Niestety, “Powrót Debory” nie jest książką pozbawioną wad.

Do jej największych “grzechów” zaliczam zbyt dużą objętość (liczy 360 stron zapisanych dosyć małą czcionką). Przydałaby się jej solidna “kuracja odchudzająca”. Uważam, że całkowicie zbędny jest m.in. ten wątek, w którym Kros spotyka się ze znajomymi z pracy w kawiarni. Tam poznają Gidię, która opowiada im o życiu pozaziemskim. Jej postać nie ma żadnego znaczenia dla dalszej fabuły.

Znaczącym minusem “Powrotu Debory” jest spora liczba błędów interpunkcyjnych. To dziwi, zwłaszcza że książka przeszła korektę, a przynajmniej tak napisano na jej okładce.

Niewiele dobrego mogę także napisać o jej stronie redakcyjnej. Język, którym posługują się postacie, brzmi sztucznie i jest mało naturalny. Do tego w tekście bardzo często powtarzają się określone wyrazy (na czele z “jednakże”). Na pomstę do nieba zakrawa równie liczne wykorzystanie zaimka “lecz”, którym autorka niezwykle chętnie rozpoczyna zdania. Wygląda to (i brzmi) po prostu źle.

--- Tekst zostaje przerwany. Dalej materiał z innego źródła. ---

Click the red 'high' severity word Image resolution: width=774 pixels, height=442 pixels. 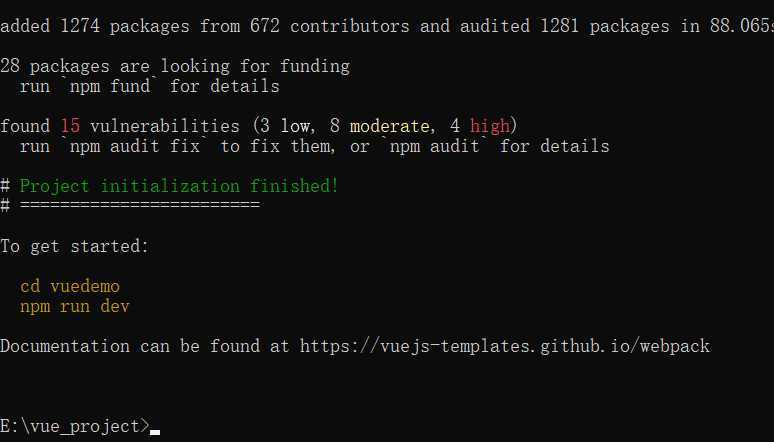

Poniżej przykład takiego “koszmarku”:

“Lecz moje postanowienie, że zgłoszę jej dziwne zachowanie Nayanowi lub Rajnerowi, utrwaliło się”.

Nasuwa mi się zatem pytanie – na czym polegała rola osób odpowiedzialnych za korektę i redakcję?

Kiedy przestałem się nad tym zastanawiać, okazało się, że “Powrót Debory” naprawdę ma potencjał. Poszczególne postacie nie są jednowymiarowe i mają wyraźnie zaznaczony, indywidualny rys psychologiczny. Po przebrnięciu przez (zbyt) długi początek fabuła zaczęła się ciekawie rozwijać. Niestety, pod koniec odniosłem wrażenie, że autorce skończyły się pomysły na to, w jaki sposób zakończyć tę historię. Mogło być spektakularnie, tajemniczo i intrygancko, a powiało harlequinem. Szkoda.

Stara prawda głosi, że czasami mniej znaczy lepiej. Gdyby uszczuplić książkę o zbędne wątki i dialogi, a do tego rozbudować jej kulminacyjną część, “Powrót Debory” byłby naprawdę solidną pozycją. Ponadto przydałby się jej “lifting” w postaci korekty i redakcji z prawdziwego zdarzenia.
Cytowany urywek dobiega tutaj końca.